[Dataset excerpts]

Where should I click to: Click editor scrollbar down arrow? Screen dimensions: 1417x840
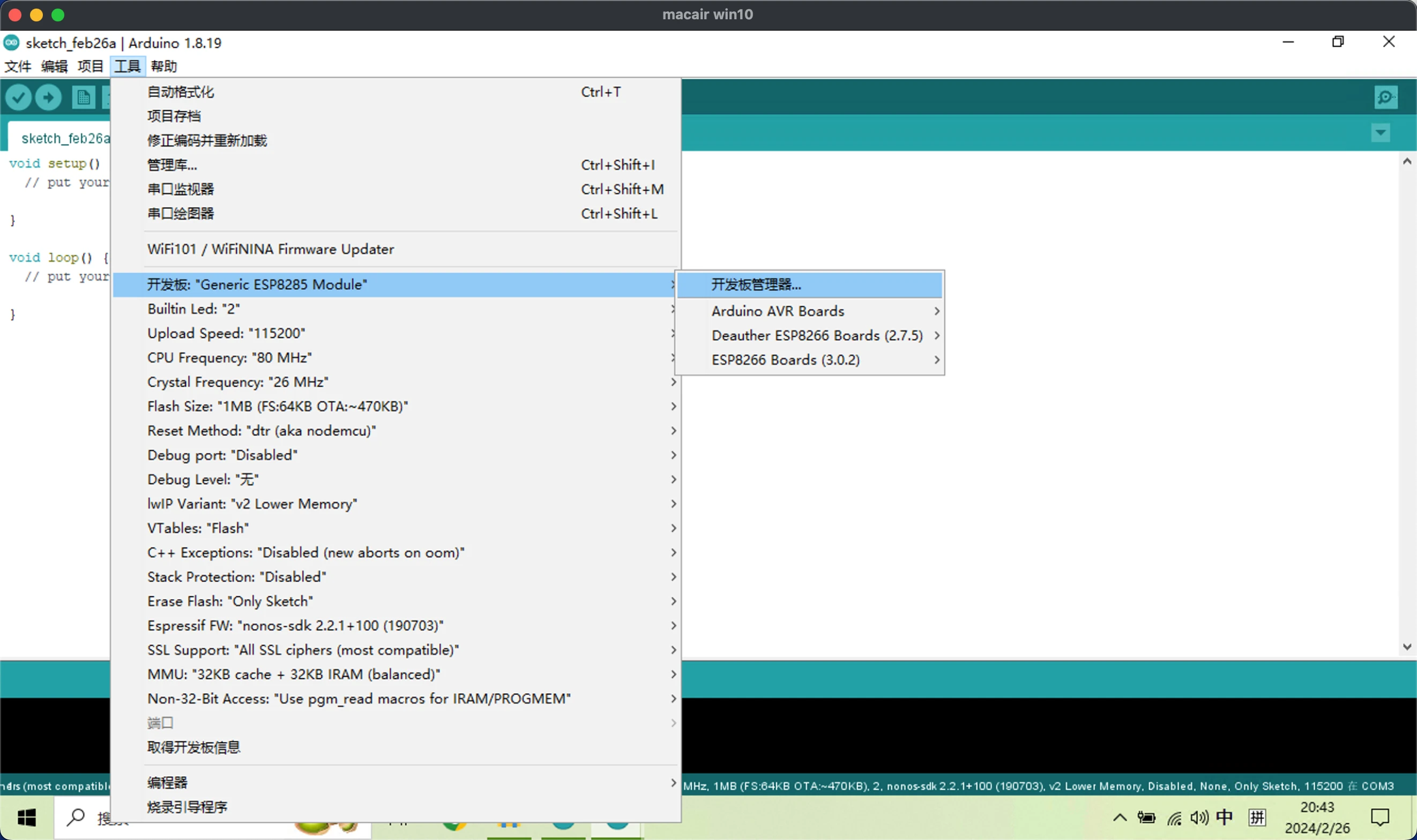pyautogui.click(x=1407, y=647)
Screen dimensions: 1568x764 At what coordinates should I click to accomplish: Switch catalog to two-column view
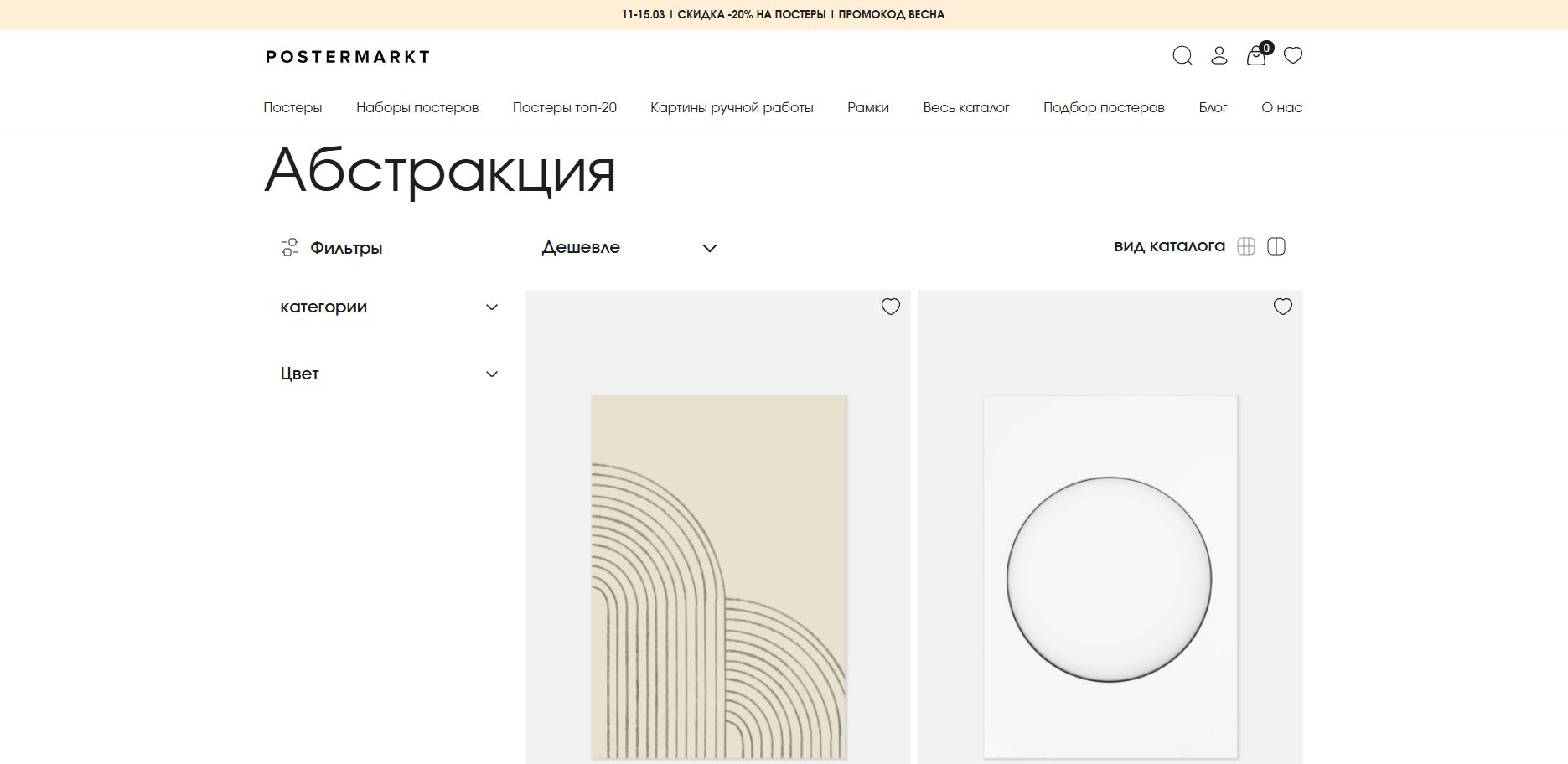1277,245
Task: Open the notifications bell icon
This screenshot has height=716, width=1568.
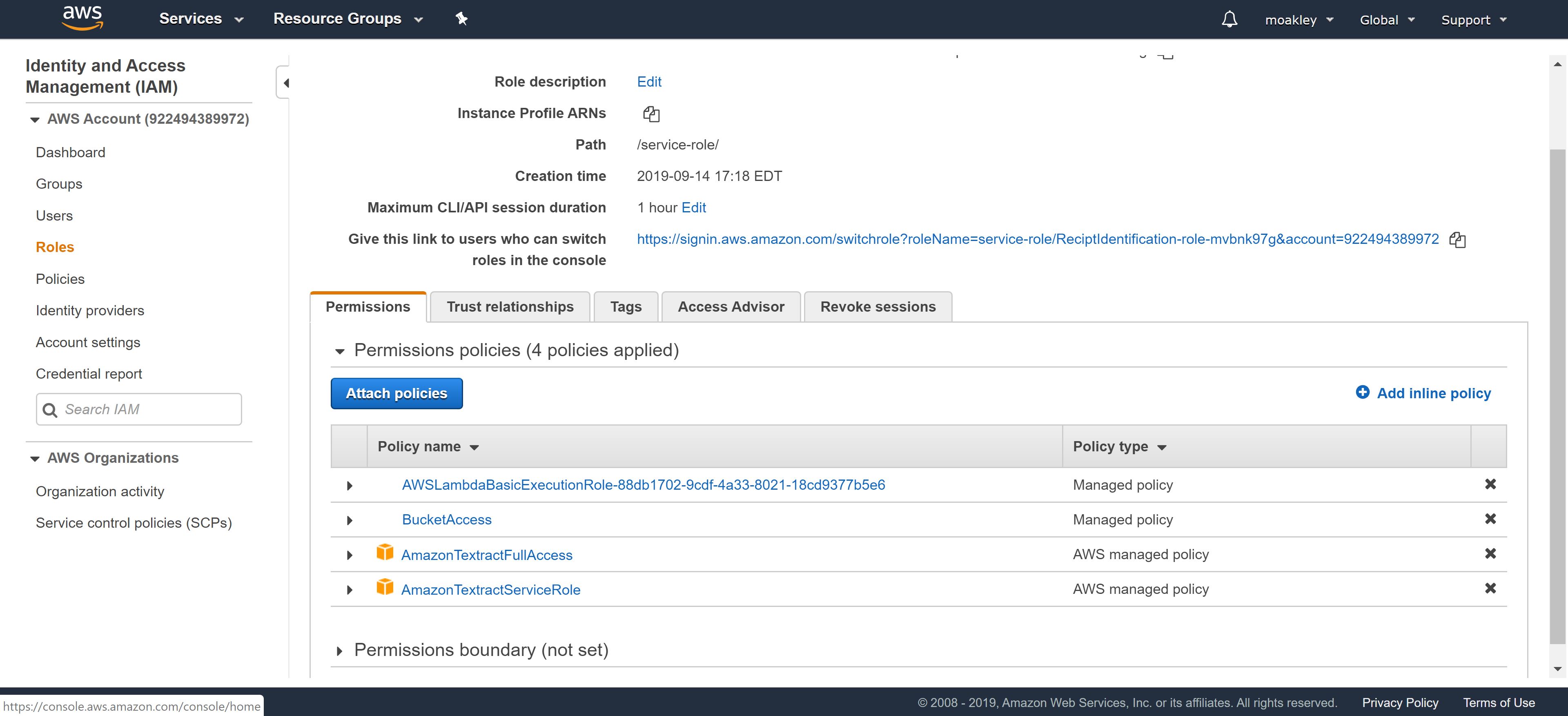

[/Dataset excerpts]

> _Problem to solve_: Extract, verbatim and alone, the lines from the line that contains "Screen dimensions: 1568x764" to the last line of the records, inclusive; drop any picture.

> _Answer to this exercise_:
Screen dimensions: 1568x764 At what coordinates should I click to accomplish: Switch catalog to two-column view
1277,245
Task: Open the notifications bell icon
This screenshot has height=716, width=1568.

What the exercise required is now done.